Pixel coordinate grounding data
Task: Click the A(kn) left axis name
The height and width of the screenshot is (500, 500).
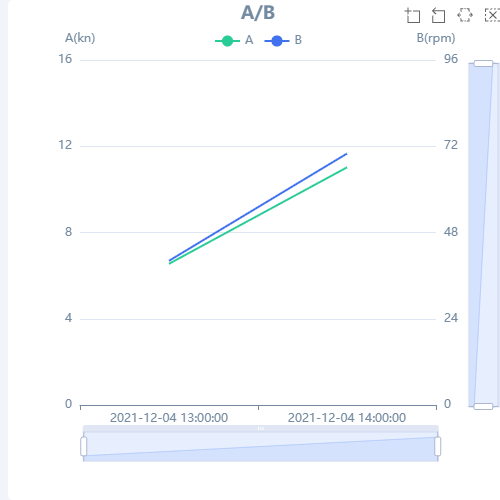Action: click(80, 38)
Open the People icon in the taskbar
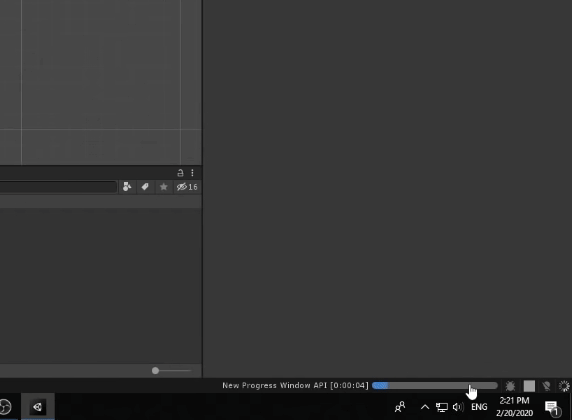 [x=400, y=406]
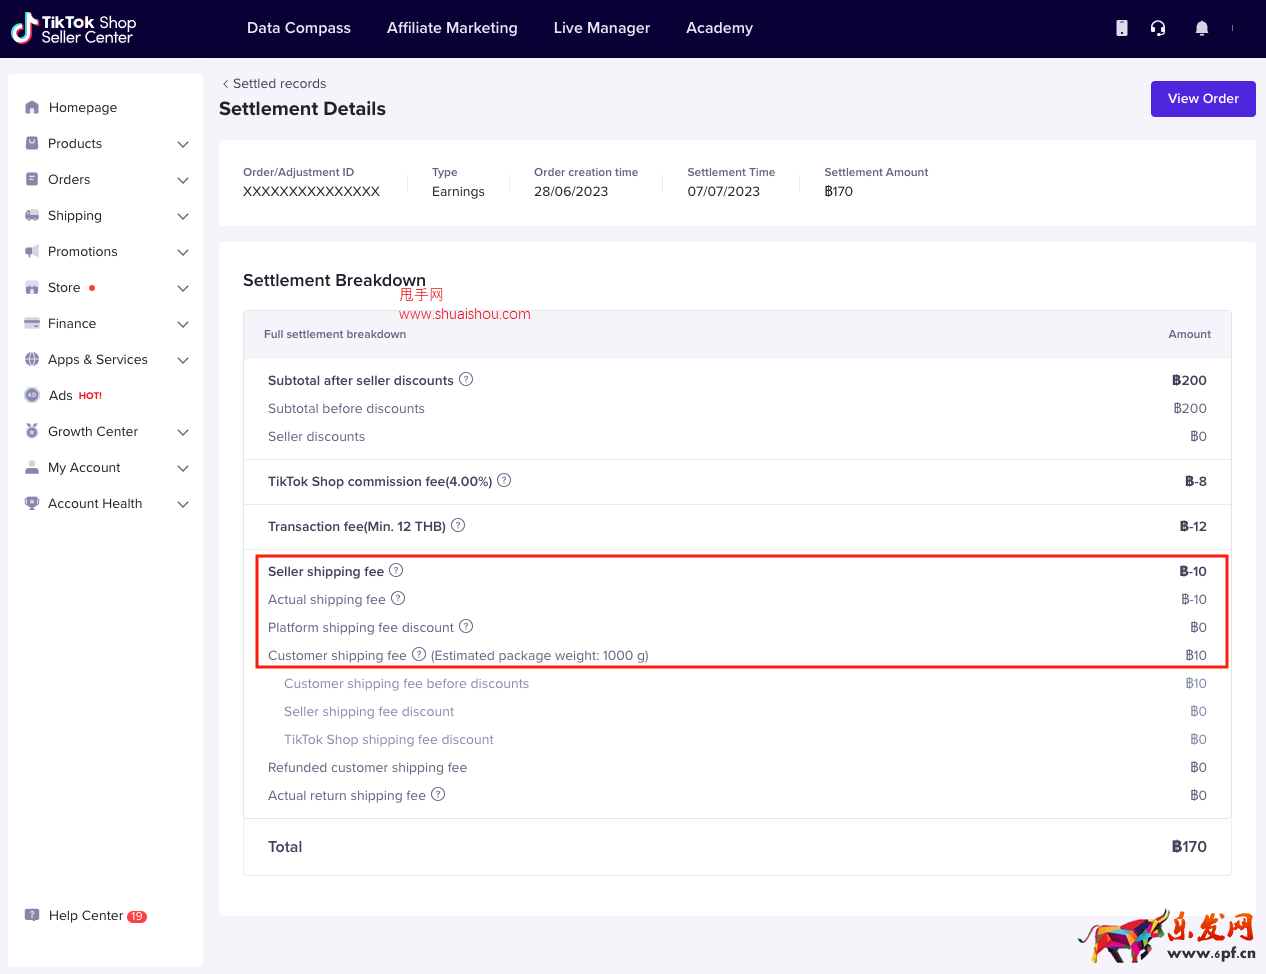1266x974 pixels.
Task: Go back to Settled records
Action: 274,84
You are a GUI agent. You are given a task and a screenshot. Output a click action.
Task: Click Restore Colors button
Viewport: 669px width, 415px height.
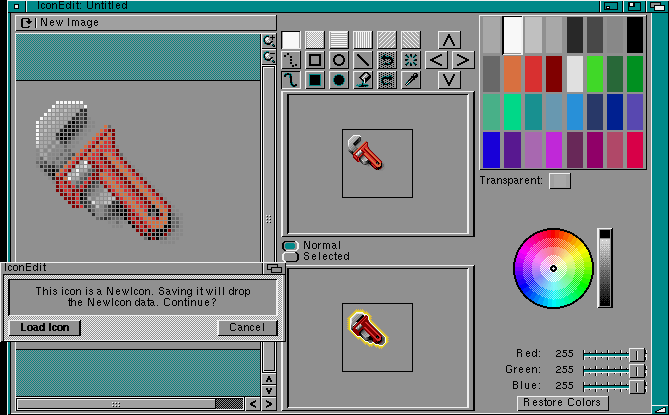pos(560,402)
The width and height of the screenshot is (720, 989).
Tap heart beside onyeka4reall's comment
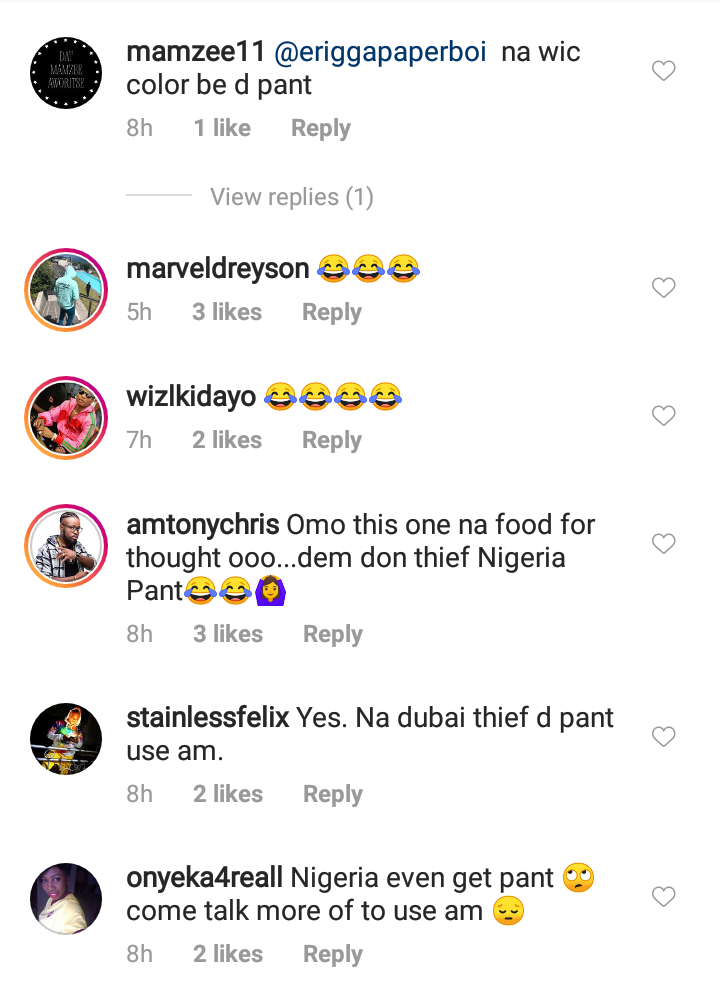(663, 897)
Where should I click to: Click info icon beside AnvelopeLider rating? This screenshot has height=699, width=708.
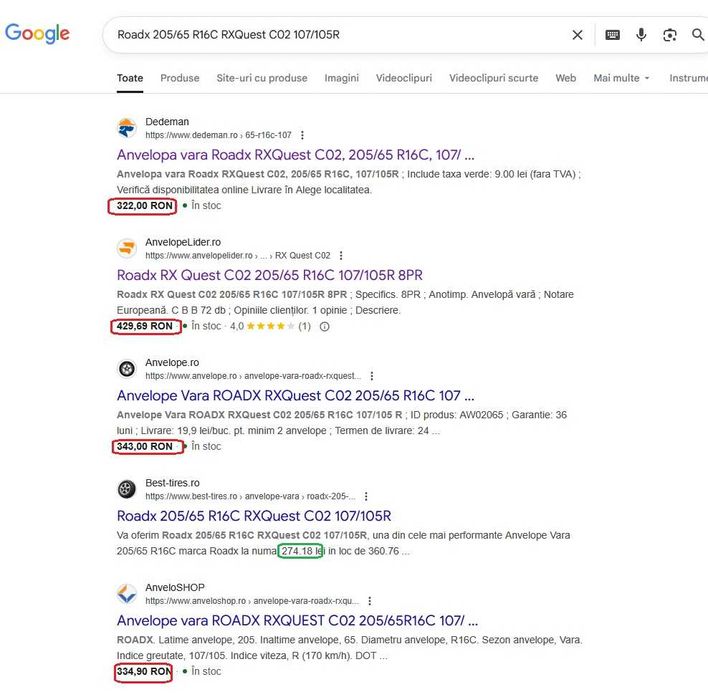point(324,326)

» **Work instruction**:
Images stay out, but the rest of the records must be retyped exactly.

» **Exercise answer**:
Task: Click the A(kn) left axis name
The height and width of the screenshot is (500, 500).
Action: click(80, 38)
Open the People icon in the taskbar
 [x=400, y=406]
1266x974 pixels.
Task: Go back to Settled records
Action: 274,84
You are a GUI agent. You are given a task and a screenshot. Output a click action.
Task: Click Restore Colors button
Viewport: 669px width, 415px height.
pos(560,402)
The width and height of the screenshot is (720, 989).
Tap heart beside onyeka4reall's comment
(663, 897)
Where should I click to: Click info icon beside AnvelopeLider rating? This screenshot has height=699, width=708.
point(324,326)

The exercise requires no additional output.